Exercise objective →
Convert each line of the items below into a string in a JSON list, in order, leaving out blank lines.

+ + + + + + +

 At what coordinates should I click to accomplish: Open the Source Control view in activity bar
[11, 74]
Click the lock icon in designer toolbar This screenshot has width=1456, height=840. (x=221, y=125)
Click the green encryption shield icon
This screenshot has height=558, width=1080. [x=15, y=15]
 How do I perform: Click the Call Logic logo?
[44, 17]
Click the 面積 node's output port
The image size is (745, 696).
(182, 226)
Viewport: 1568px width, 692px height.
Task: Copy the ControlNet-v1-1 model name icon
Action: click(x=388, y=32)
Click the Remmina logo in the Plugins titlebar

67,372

+ + + + + + +

Solution →
[
  " At what coordinates should I click to accomplish: Open the Source Control view in activity bar",
  "[11, 74]",
  "Click the lock icon in designer toolbar This screenshot has width=1456, height=840. (x=221, y=125)",
  "Click the green encryption shield icon",
  "This screenshot has height=558, width=1080. [x=15, y=15]",
  " How do I perform: Click the Call Logic logo?",
  "[44, 17]",
  "Click the 面積 node's output port",
  "The image size is (745, 696).",
  "(182, 226)",
  "Viewport: 1568px width, 692px height.",
  "Task: Copy the ControlNet-v1-1 model name icon",
  "Action: click(x=388, y=32)",
  "Click the Remmina logo in the Plugins titlebar",
  "67,372"
]